Stored data:
+-------+

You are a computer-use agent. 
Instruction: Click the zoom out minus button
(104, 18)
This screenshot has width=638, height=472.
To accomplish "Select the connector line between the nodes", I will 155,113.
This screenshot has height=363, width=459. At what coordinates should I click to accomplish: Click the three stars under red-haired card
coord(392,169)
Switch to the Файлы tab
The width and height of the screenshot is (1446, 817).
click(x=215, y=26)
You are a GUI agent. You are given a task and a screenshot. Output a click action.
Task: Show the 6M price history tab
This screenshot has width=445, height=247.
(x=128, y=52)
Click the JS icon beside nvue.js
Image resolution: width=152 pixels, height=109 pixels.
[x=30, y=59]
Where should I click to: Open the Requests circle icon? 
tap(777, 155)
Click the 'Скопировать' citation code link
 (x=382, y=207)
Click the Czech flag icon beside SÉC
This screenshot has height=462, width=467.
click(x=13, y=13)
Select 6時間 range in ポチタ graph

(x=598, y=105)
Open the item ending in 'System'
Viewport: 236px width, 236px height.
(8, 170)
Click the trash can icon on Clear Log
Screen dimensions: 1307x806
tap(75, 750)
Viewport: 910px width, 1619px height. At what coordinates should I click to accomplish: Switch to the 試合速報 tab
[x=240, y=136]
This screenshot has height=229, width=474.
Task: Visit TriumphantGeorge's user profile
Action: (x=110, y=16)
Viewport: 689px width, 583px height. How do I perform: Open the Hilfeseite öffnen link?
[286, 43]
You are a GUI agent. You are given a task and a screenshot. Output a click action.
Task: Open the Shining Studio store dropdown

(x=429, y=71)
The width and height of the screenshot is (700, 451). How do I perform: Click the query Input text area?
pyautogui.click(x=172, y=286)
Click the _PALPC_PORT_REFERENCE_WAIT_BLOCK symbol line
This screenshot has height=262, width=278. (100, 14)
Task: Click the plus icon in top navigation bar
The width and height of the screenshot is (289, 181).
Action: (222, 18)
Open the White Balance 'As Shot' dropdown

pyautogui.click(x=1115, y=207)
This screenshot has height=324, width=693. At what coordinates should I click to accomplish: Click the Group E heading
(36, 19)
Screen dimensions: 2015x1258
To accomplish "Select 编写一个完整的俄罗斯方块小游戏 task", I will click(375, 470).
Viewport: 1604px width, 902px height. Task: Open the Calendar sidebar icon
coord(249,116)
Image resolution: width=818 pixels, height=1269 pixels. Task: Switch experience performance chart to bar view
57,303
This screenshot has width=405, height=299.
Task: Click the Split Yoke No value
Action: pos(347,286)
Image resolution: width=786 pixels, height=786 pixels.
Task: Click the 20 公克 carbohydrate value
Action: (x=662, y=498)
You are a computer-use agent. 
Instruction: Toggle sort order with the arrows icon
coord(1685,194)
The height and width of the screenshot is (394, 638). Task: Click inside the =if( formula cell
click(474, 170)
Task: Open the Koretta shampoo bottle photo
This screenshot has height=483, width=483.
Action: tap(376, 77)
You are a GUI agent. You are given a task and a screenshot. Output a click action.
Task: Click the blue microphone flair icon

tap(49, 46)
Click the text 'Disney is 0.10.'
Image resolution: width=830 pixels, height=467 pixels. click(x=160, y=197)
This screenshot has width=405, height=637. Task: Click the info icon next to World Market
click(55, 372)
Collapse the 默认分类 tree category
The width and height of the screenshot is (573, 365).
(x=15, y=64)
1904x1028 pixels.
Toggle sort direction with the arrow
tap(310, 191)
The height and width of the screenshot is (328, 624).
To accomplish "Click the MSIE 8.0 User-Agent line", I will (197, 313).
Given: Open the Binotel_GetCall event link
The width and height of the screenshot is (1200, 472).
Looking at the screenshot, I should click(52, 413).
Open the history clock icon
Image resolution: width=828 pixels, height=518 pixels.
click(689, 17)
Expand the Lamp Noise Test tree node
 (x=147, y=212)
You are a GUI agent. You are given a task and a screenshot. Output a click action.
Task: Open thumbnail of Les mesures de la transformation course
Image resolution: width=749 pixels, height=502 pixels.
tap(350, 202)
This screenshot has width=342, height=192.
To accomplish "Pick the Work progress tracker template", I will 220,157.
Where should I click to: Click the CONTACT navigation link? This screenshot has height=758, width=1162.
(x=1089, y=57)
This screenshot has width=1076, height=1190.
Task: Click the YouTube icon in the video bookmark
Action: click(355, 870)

+-------+

Exercise aim: Reproduce every one of the records above verbatim, line for line, with no changes.

Output for this exercise:
You are a computer-use agent. 
Instruction: Click the zoom out minus button
(104, 18)
This screenshot has width=638, height=472.
To accomplish "Select the connector line between the nodes", I will 155,113.
This screenshot has height=363, width=459. At what coordinates should I click to accomplish: Click the three stars under red-haired card
coord(392,169)
Switch to the Файлы tab
The width and height of the screenshot is (1446, 817).
click(x=215, y=26)
You are a GUI agent. You are given a task and a screenshot. Output a click action.
Task: Show the 6M price history tab
This screenshot has width=445, height=247.
(x=128, y=52)
Click the JS icon beside nvue.js
Image resolution: width=152 pixels, height=109 pixels.
[x=30, y=59]
Where should I click to: Open the Requests circle icon? 
tap(777, 155)
Click the 'Скопировать' citation code link
 (x=382, y=207)
Click the Czech flag icon beside SÉC
This screenshot has height=462, width=467.
click(x=13, y=13)
Select 6時間 range in ポチタ graph

(x=598, y=105)
Open the item ending in 'System'
Viewport: 236px width, 236px height.
(8, 170)
Click the trash can icon on Clear Log
Screen dimensions: 1307x806
tap(75, 750)
Viewport: 910px width, 1619px height. At what coordinates should I click to accomplish: Switch to the 試合速報 tab
[x=240, y=136]
This screenshot has height=229, width=474.
Task: Visit TriumphantGeorge's user profile
Action: (x=110, y=16)
Viewport: 689px width, 583px height. How do I perform: Open the Hilfeseite öffnen link?
[286, 43]
You are a GUI agent. You are given a task and a screenshot. Output a click action.
Task: Open the Shining Studio store dropdown

(x=429, y=71)
The width and height of the screenshot is (700, 451). How do I perform: Click the query Input text area?
pyautogui.click(x=172, y=286)
Click the _PALPC_PORT_REFERENCE_WAIT_BLOCK symbol line
This screenshot has height=262, width=278. (100, 14)
Task: Click the plus icon in top navigation bar
The width and height of the screenshot is (289, 181).
Action: (222, 18)
Open the White Balance 'As Shot' dropdown

pyautogui.click(x=1115, y=207)
This screenshot has height=324, width=693. At what coordinates should I click to accomplish: Click the Group E heading
(36, 19)
Screen dimensions: 2015x1258
To accomplish "Select 编写一个完整的俄罗斯方块小游戏 task", I will click(375, 470).
Viewport: 1604px width, 902px height. Task: Open the Calendar sidebar icon
coord(249,116)
Image resolution: width=818 pixels, height=1269 pixels. Task: Switch experience performance chart to bar view
57,303
This screenshot has width=405, height=299.
Task: Click the Split Yoke No value
Action: pos(347,286)
Image resolution: width=786 pixels, height=786 pixels.
Task: Click the 20 公克 carbohydrate value
Action: (x=662, y=498)
You are a computer-use agent. 
Instruction: Toggle sort order with the arrows icon
coord(1685,194)
The height and width of the screenshot is (394, 638). Task: Click inside the =if( formula cell
click(474, 170)
Task: Open the Koretta shampoo bottle photo
This screenshot has height=483, width=483.
Action: tap(376, 77)
You are a GUI agent. You are given a task and a screenshot. Output a click action.
Task: Click the blue microphone flair icon

tap(49, 46)
Click the text 'Disney is 0.10.'
Image resolution: width=830 pixels, height=467 pixels. click(x=160, y=197)
This screenshot has width=405, height=637. Task: Click the info icon next to World Market
click(55, 372)
Collapse the 默认分类 tree category
The width and height of the screenshot is (573, 365).
(x=15, y=64)
1904x1028 pixels.
Toggle sort direction with the arrow
tap(310, 191)
The height and width of the screenshot is (328, 624).
To accomplish "Click the MSIE 8.0 User-Agent line", I will (197, 313).
Given: Open the Binotel_GetCall event link
The width and height of the screenshot is (1200, 472).
Looking at the screenshot, I should click(52, 413).
Open the history clock icon
Image resolution: width=828 pixels, height=518 pixels.
click(689, 17)
Expand the Lamp Noise Test tree node
 (x=147, y=212)
You are a GUI agent. You are given a task and a screenshot. Output a click action.
Task: Open thumbnail of Les mesures de la transformation course
Image resolution: width=749 pixels, height=502 pixels.
tap(350, 202)
This screenshot has width=342, height=192.
To accomplish "Pick the Work progress tracker template", I will 220,157.
Where should I click to: Click the CONTACT navigation link? This screenshot has height=758, width=1162.
(x=1089, y=57)
This screenshot has width=1076, height=1190.
Task: Click the YouTube icon in the video bookmark
Action: click(355, 870)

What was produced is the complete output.